Quote from the first line below through the line that contains "Select cell with", both included, and leave the pictures out.

- SUPPLIED ENTRIES:
+===+

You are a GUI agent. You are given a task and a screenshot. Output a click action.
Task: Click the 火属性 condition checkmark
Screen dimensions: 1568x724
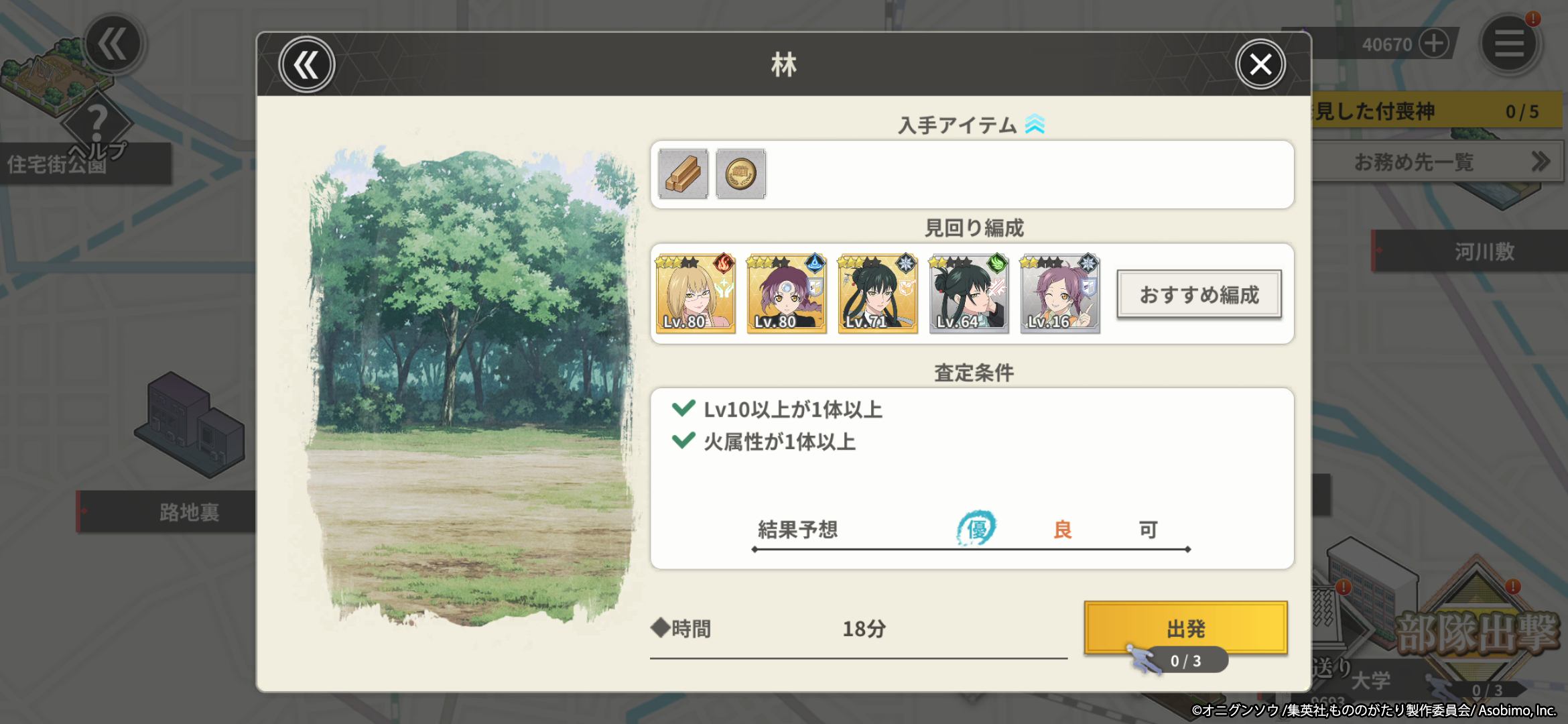(683, 440)
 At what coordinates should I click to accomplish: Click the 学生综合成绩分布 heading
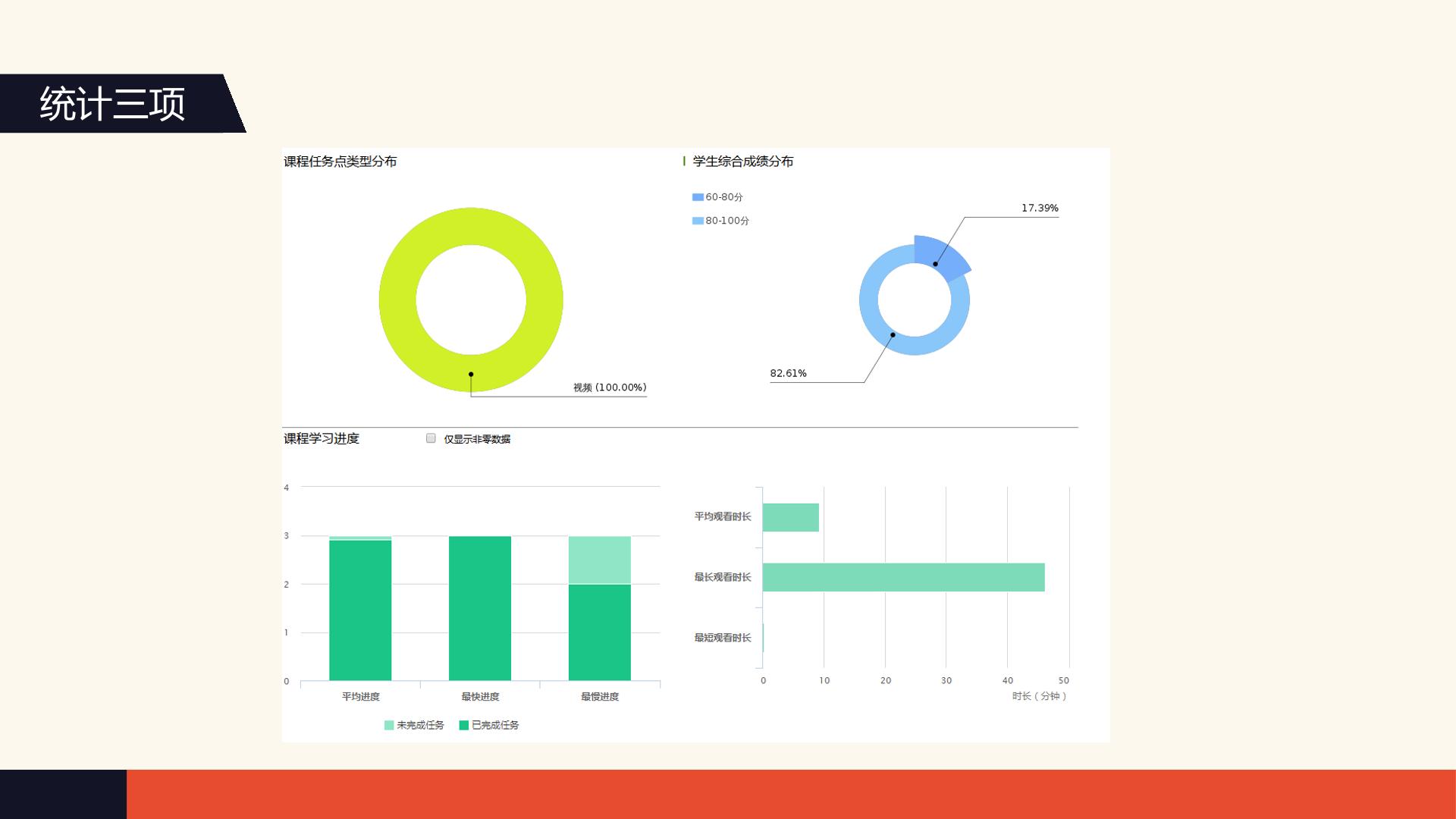[x=743, y=162]
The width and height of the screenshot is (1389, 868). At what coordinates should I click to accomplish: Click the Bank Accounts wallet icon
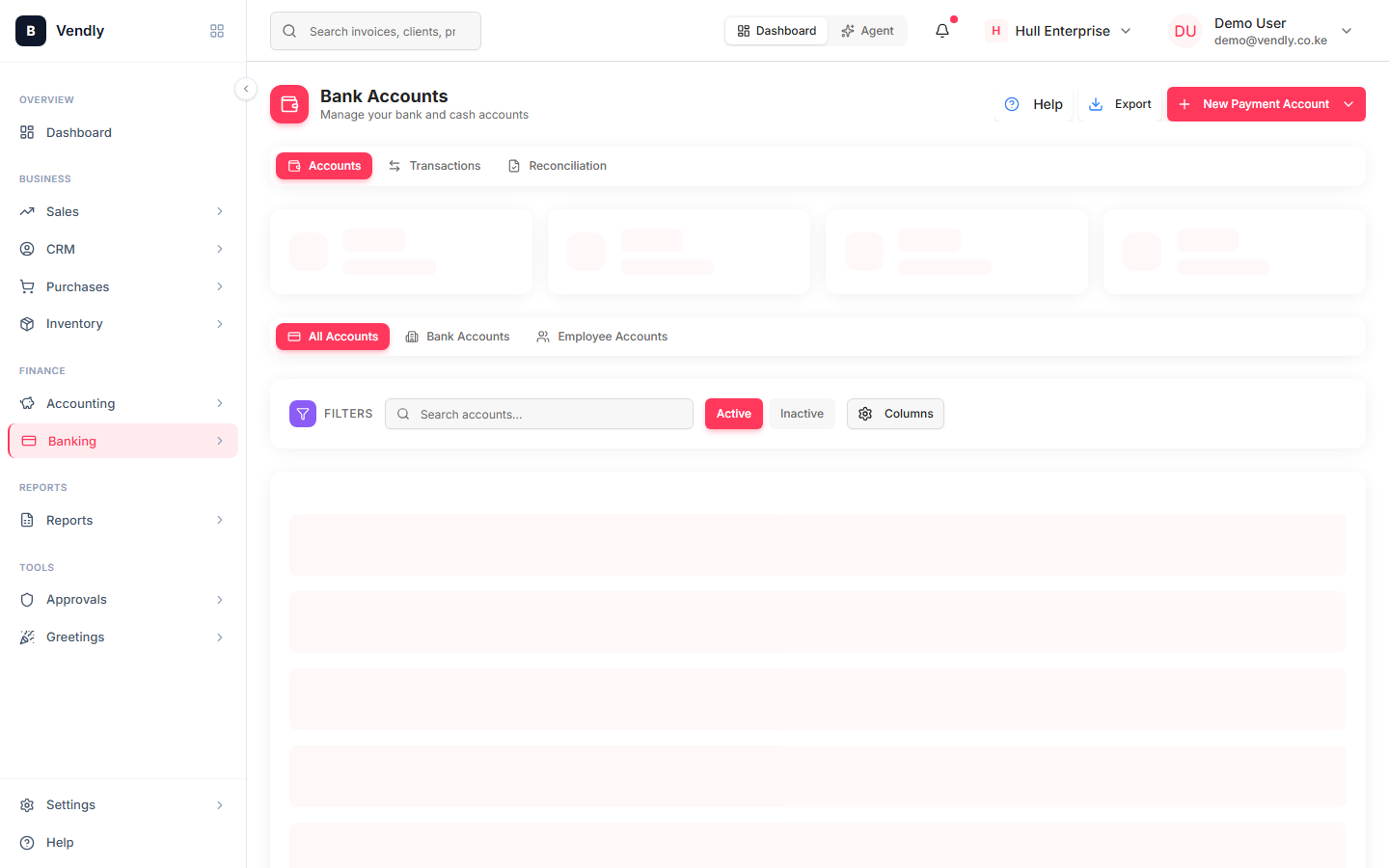click(289, 104)
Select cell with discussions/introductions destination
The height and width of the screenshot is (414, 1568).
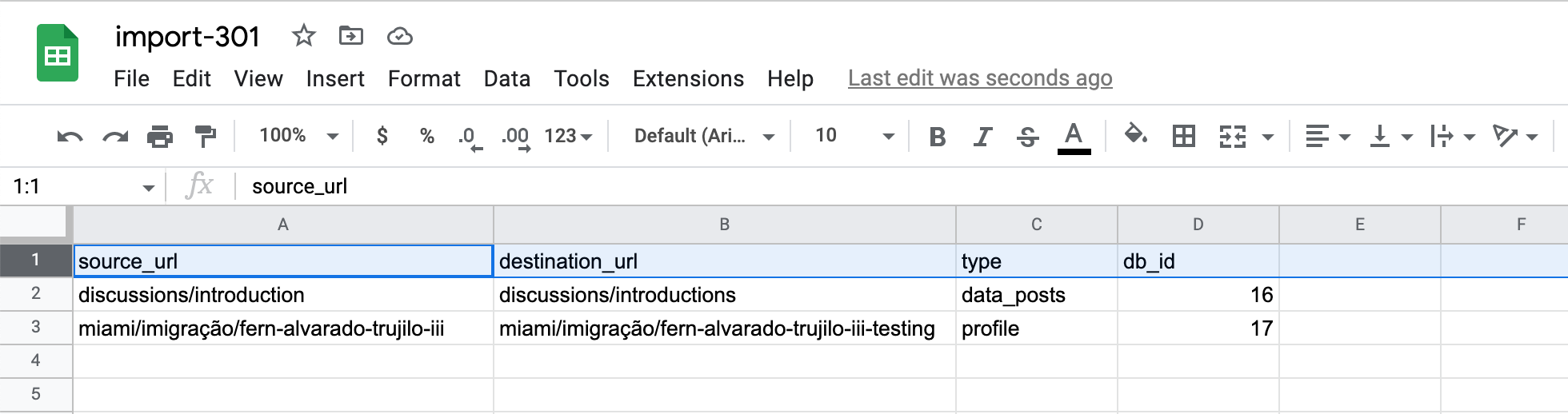(724, 295)
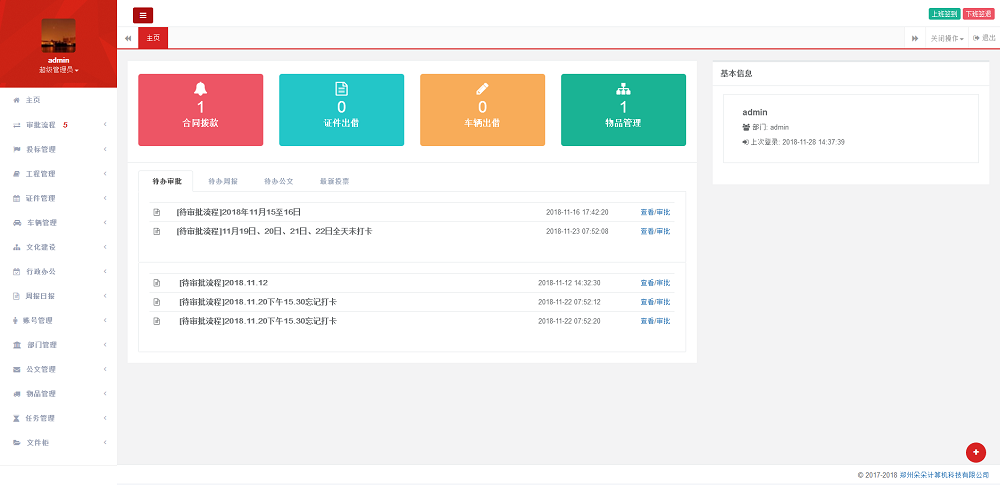This screenshot has height=485, width=1000.
Task: Open the 关闭操作 dropdown
Action: (946, 38)
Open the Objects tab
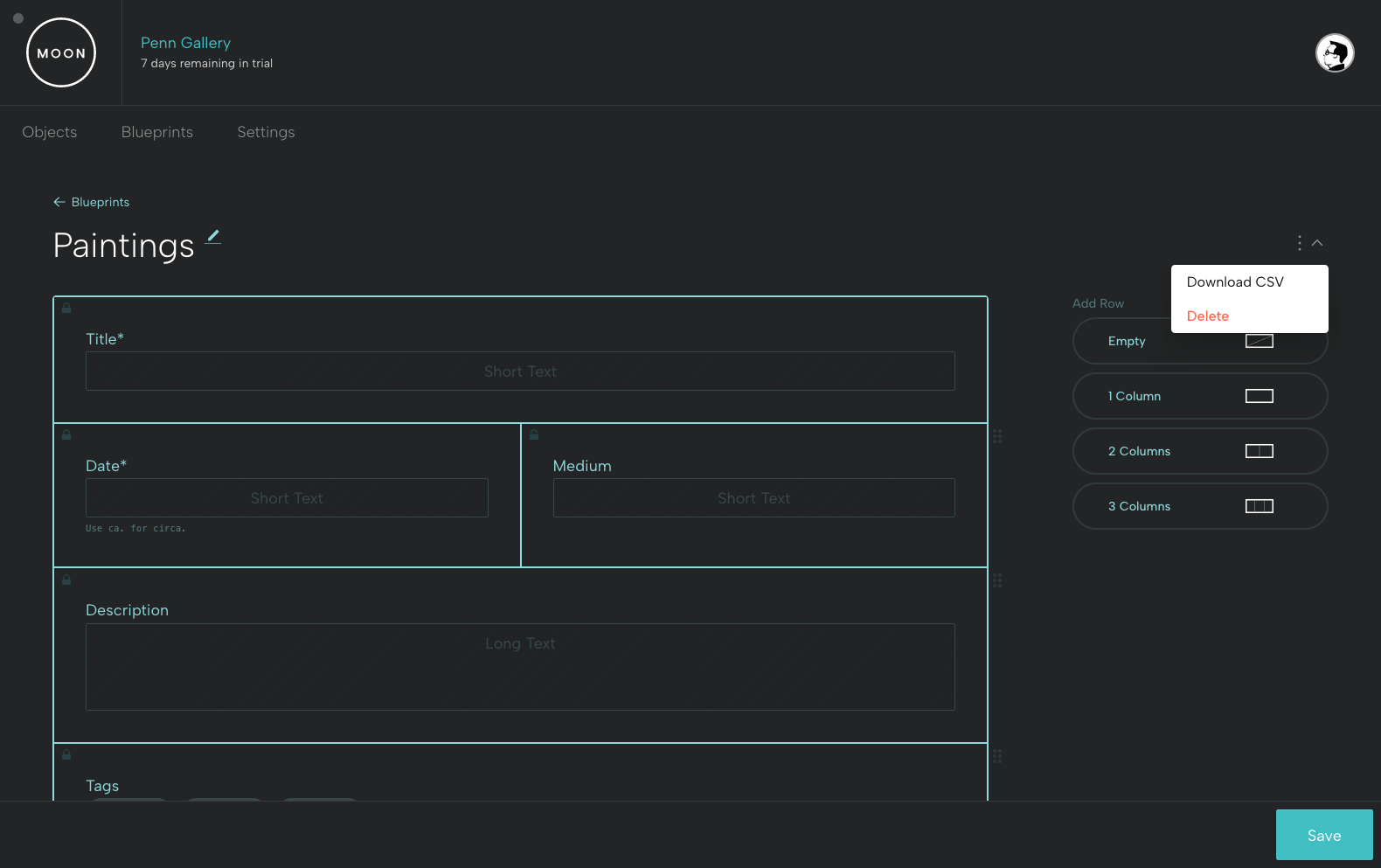Screen dimensions: 1381x868 tap(50, 132)

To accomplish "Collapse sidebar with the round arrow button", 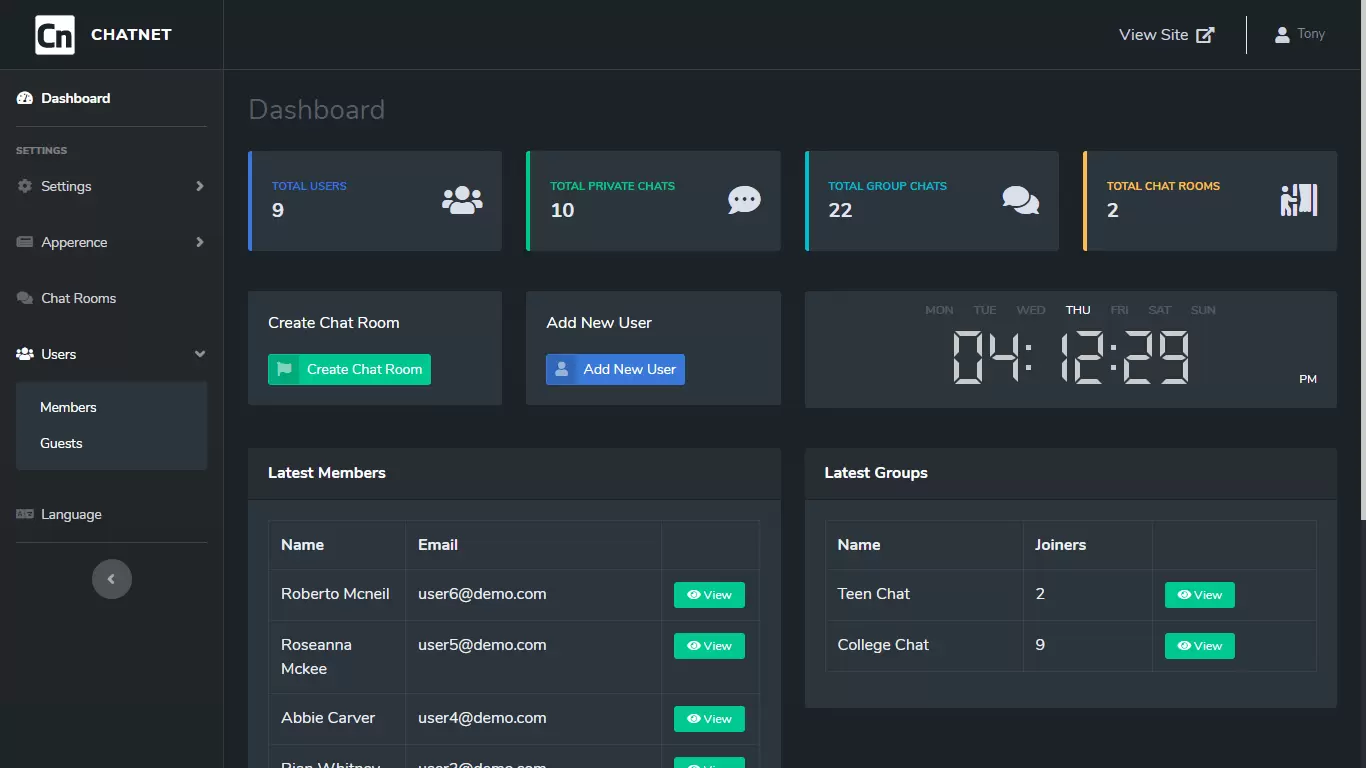I will point(112,579).
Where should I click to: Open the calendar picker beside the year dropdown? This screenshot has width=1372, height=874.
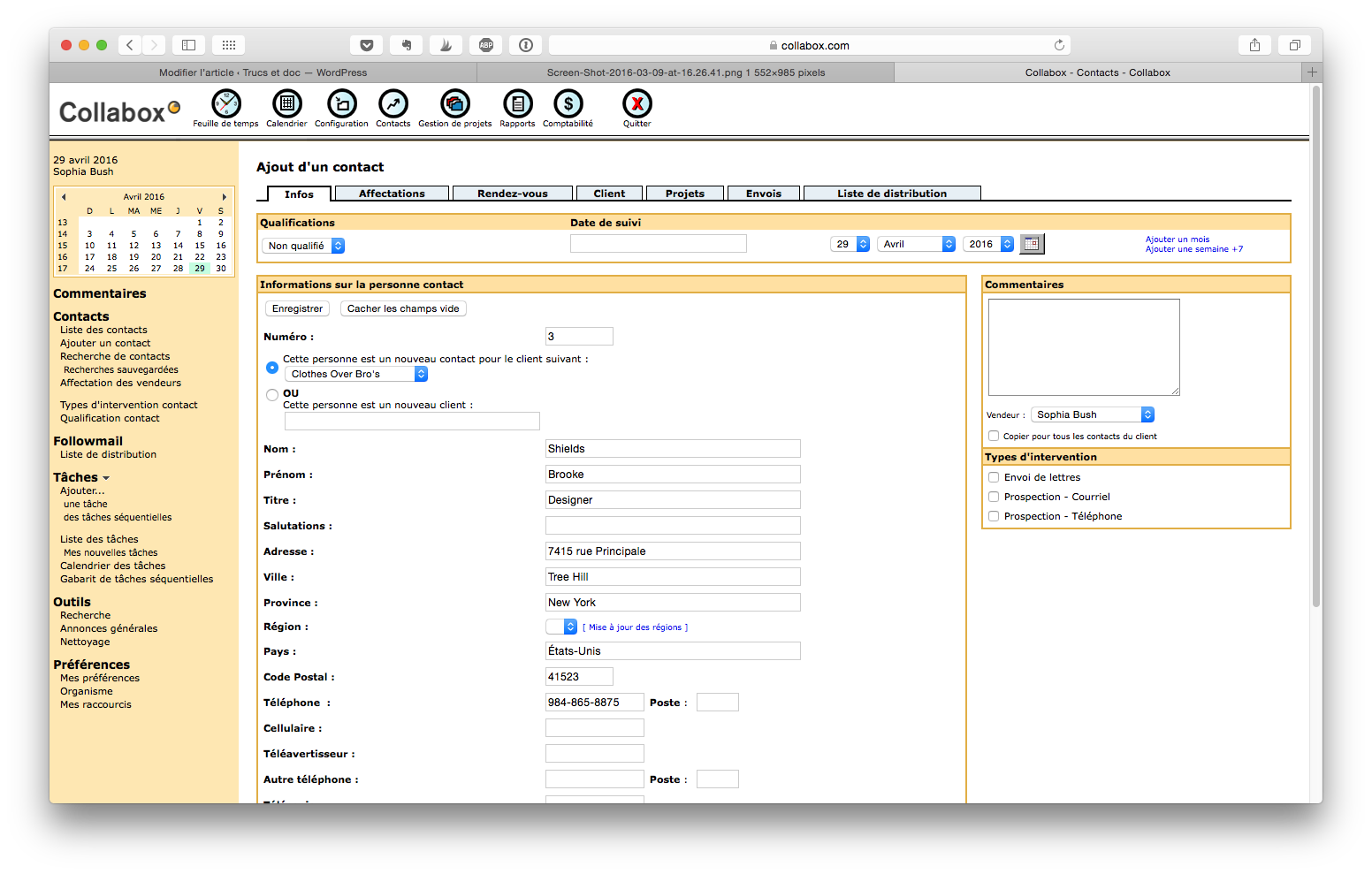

+===+

- WRITTEN ANSWER:
You are a GUI agent. You are given a task and a screenshot. Output a click action.
Task: Click the 火属性 condition checkmark
Screen dimensions: 1568x724
(683, 440)
 At what coordinates should I click to accomplish: Click the 学生综合成绩分布 heading
[x=743, y=162]
The width and height of the screenshot is (1389, 868). At what coordinates should I click to accomplish: Click the Bank Accounts wallet icon
click(289, 104)
Select cell with discussions/introductions destination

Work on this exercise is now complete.